*PROBLEM DESCRIPTION:* Copy the records that follow exactly, leaving nothing out.

** DATA FOR PROCESSING follows **

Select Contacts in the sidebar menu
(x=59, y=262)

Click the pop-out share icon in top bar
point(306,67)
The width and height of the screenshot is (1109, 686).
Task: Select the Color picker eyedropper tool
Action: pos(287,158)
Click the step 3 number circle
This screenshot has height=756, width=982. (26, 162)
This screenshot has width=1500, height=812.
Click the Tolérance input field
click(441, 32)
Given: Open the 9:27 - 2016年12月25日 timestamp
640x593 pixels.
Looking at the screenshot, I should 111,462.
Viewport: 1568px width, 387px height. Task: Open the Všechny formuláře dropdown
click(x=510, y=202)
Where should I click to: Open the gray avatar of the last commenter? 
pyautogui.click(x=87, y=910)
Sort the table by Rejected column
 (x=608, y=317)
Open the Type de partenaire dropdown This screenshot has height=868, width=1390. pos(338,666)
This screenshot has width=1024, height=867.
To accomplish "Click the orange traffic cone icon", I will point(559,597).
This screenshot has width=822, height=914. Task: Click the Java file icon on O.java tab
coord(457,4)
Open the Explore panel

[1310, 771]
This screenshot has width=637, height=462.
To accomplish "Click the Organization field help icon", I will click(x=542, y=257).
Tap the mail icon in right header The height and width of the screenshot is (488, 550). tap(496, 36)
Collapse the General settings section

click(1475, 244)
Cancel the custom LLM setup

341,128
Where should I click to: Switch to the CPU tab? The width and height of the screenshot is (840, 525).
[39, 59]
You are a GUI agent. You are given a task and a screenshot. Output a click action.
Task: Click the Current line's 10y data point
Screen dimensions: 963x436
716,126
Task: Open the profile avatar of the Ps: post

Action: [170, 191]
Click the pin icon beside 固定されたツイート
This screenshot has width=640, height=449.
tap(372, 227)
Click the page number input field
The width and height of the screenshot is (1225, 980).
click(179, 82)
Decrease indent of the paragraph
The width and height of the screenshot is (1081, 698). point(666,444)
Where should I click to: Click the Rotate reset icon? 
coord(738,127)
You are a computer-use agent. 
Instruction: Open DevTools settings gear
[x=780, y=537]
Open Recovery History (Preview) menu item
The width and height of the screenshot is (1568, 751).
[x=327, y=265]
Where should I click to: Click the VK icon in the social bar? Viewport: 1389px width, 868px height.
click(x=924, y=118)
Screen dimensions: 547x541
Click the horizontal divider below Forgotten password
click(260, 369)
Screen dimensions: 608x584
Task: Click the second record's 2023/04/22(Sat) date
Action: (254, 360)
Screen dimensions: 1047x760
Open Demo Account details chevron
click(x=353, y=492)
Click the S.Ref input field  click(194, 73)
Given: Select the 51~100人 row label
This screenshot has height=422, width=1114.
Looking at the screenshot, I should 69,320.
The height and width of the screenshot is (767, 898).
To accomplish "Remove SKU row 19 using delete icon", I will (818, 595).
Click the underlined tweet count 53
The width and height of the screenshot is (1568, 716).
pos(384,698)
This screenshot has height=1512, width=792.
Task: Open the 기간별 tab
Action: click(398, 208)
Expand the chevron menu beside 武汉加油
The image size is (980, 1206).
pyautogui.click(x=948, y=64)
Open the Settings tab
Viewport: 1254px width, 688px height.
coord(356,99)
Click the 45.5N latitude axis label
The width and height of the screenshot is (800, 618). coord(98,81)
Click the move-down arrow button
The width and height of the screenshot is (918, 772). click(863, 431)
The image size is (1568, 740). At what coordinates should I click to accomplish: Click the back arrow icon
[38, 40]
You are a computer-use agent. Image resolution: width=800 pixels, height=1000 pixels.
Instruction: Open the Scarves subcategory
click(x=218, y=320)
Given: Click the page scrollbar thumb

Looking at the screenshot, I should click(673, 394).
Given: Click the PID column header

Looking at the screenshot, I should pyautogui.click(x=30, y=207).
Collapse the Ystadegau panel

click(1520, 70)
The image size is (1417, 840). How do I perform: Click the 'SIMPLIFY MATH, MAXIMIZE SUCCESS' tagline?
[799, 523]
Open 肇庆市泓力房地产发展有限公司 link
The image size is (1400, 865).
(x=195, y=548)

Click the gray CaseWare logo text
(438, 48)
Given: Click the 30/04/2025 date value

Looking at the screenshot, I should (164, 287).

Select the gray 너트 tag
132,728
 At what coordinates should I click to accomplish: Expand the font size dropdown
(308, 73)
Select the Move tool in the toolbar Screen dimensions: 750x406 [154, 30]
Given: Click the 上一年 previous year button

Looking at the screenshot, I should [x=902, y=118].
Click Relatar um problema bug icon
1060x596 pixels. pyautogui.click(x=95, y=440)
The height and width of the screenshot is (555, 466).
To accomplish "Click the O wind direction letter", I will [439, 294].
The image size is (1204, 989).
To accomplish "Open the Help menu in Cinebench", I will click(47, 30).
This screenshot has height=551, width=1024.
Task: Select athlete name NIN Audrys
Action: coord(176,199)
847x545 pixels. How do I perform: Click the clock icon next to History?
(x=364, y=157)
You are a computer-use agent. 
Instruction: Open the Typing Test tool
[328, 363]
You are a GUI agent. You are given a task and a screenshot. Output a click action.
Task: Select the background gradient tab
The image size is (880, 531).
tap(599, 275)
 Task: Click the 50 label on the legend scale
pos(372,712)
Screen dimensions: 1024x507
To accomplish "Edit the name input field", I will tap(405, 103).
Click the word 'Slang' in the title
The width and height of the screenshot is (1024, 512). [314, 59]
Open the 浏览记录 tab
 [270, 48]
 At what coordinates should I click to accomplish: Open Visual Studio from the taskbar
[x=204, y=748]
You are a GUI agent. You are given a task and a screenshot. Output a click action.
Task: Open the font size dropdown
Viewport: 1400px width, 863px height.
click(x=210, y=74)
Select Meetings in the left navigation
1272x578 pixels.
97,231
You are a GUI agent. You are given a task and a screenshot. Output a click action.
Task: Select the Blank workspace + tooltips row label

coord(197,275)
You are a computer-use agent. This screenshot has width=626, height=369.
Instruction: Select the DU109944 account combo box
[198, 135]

** End of DATA FOR PROCESSING **

*RESPONSE AREA:*
Select Contacts in the sidebar menu
(x=59, y=262)

Click the pop-out share icon in top bar
point(306,67)
The width and height of the screenshot is (1109, 686).
Task: Select the Color picker eyedropper tool
Action: pos(287,158)
Click the step 3 number circle
This screenshot has height=756, width=982. (26, 162)
This screenshot has width=1500, height=812.
Click the Tolérance input field
click(441, 32)
Given: Open the 9:27 - 2016年12月25日 timestamp
640x593 pixels.
Looking at the screenshot, I should 111,462.
Viewport: 1568px width, 387px height. Task: Open the Všechny formuláře dropdown
click(x=510, y=202)
Where should I click to: Open the gray avatar of the last commenter? 
pyautogui.click(x=87, y=910)
Sort the table by Rejected column
 (x=608, y=317)
Open the Type de partenaire dropdown This screenshot has height=868, width=1390. pos(338,666)
This screenshot has width=1024, height=867.
To accomplish "Click the orange traffic cone icon", I will point(559,597).
This screenshot has width=822, height=914. Task: Click the Java file icon on O.java tab
coord(457,4)
Open the Explore panel

[1310, 771]
This screenshot has width=637, height=462.
To accomplish "Click the Organization field help icon", I will click(x=542, y=257).
Tap the mail icon in right header The height and width of the screenshot is (488, 550). tap(496, 36)
Collapse the General settings section

click(1475, 244)
Cancel the custom LLM setup

341,128
Where should I click to: Switch to the CPU tab? The width and height of the screenshot is (840, 525).
[39, 59]
You are a GUI agent. You are given a task and a screenshot. Output a click action.
Task: Click the Current line's 10y data point
Screen dimensions: 963x436
716,126
Task: Open the profile avatar of the Ps: post

Action: [170, 191]
Click the pin icon beside 固定されたツイート
This screenshot has width=640, height=449.
tap(372, 227)
Click the page number input field
The width and height of the screenshot is (1225, 980).
click(179, 82)
Decrease indent of the paragraph
The width and height of the screenshot is (1081, 698). point(666,444)
Where should I click to: Click the Rotate reset icon? 
coord(738,127)
You are a computer-use agent. 
Instruction: Open DevTools settings gear
[x=780, y=537]
Open Recovery History (Preview) menu item
The width and height of the screenshot is (1568, 751).
[x=327, y=265]
Where should I click to: Click the VK icon in the social bar? Viewport: 1389px width, 868px height.
click(x=924, y=118)
Screen dimensions: 547x541
Click the horizontal divider below Forgotten password
click(260, 369)
Screen dimensions: 608x584
Task: Click the second record's 2023/04/22(Sat) date
Action: (254, 360)
Screen dimensions: 1047x760
Open Demo Account details chevron
click(x=353, y=492)
Click the S.Ref input field  click(194, 73)
Given: Select the 51~100人 row label
This screenshot has height=422, width=1114.
Looking at the screenshot, I should 69,320.
The height and width of the screenshot is (767, 898).
To accomplish "Remove SKU row 19 using delete icon", I will (818, 595).
Click the underlined tweet count 53
The width and height of the screenshot is (1568, 716).
pos(384,698)
This screenshot has height=1512, width=792.
Task: Open the 기간별 tab
Action: click(398, 208)
Expand the chevron menu beside 武汉加油
The image size is (980, 1206).
pyautogui.click(x=948, y=64)
Open the Settings tab
Viewport: 1254px width, 688px height.
coord(356,99)
Click the 45.5N latitude axis label
The width and height of the screenshot is (800, 618). coord(98,81)
Click the move-down arrow button
The width and height of the screenshot is (918, 772). click(863, 431)
The image size is (1568, 740). At what coordinates should I click to accomplish: Click the back arrow icon
[38, 40]
You are a computer-use agent. Image resolution: width=800 pixels, height=1000 pixels.
Instruction: Open the Scarves subcategory
click(x=218, y=320)
Given: Click the page scrollbar thumb

Looking at the screenshot, I should click(673, 394).
Given: Click the PID column header

Looking at the screenshot, I should pyautogui.click(x=30, y=207).
Collapse the Ystadegau panel

click(1520, 70)
The image size is (1417, 840). How do I perform: Click the 'SIMPLIFY MATH, MAXIMIZE SUCCESS' tagline?
[799, 523]
Open 肇庆市泓力房地产发展有限公司 link
The image size is (1400, 865).
(x=195, y=548)

Click the gray CaseWare logo text
(438, 48)
Given: Click the 30/04/2025 date value

Looking at the screenshot, I should (164, 287).

Select the gray 너트 tag
132,728
 At what coordinates should I click to accomplish: Expand the font size dropdown
(308, 73)
Select the Move tool in the toolbar Screen dimensions: 750x406 [154, 30]
Given: Click the 上一年 previous year button

Looking at the screenshot, I should [x=902, y=118].
Click Relatar um problema bug icon
1060x596 pixels. pyautogui.click(x=95, y=440)
The height and width of the screenshot is (555, 466).
To accomplish "Click the O wind direction letter", I will [439, 294].
The image size is (1204, 989).
To accomplish "Open the Help menu in Cinebench", I will click(47, 30).
This screenshot has height=551, width=1024.
Task: Select athlete name NIN Audrys
Action: coord(176,199)
847x545 pixels. How do I perform: Click the clock icon next to History?
(x=364, y=157)
You are a computer-use agent. 
Instruction: Open the Typing Test tool
[328, 363]
You are a GUI agent. You are given a task and a screenshot. Output a click action.
Task: Select the background gradient tab
The image size is (880, 531).
tap(599, 275)
 Task: Click the 50 label on the legend scale
pos(372,712)
Screen dimensions: 1024x507
To accomplish "Edit the name input field", I will tap(405, 103).
Click the word 'Slang' in the title
The width and height of the screenshot is (1024, 512). [314, 59]
Open the 浏览记录 tab
 [270, 48]
 At what coordinates should I click to accomplish: Open Visual Studio from the taskbar
[x=204, y=748]
You are a GUI agent. You are given a task and a screenshot. Output a click action.
Task: Open the font size dropdown
Viewport: 1400px width, 863px height.
click(x=210, y=74)
Select Meetings in the left navigation
1272x578 pixels.
97,231
You are a GUI agent. You are given a task and a screenshot. Output a click action.
Task: Select the Blank workspace + tooltips row label

coord(197,275)
You are a computer-use agent. This screenshot has width=626, height=369.
Instruction: Select the DU109944 account combo box
[198, 135]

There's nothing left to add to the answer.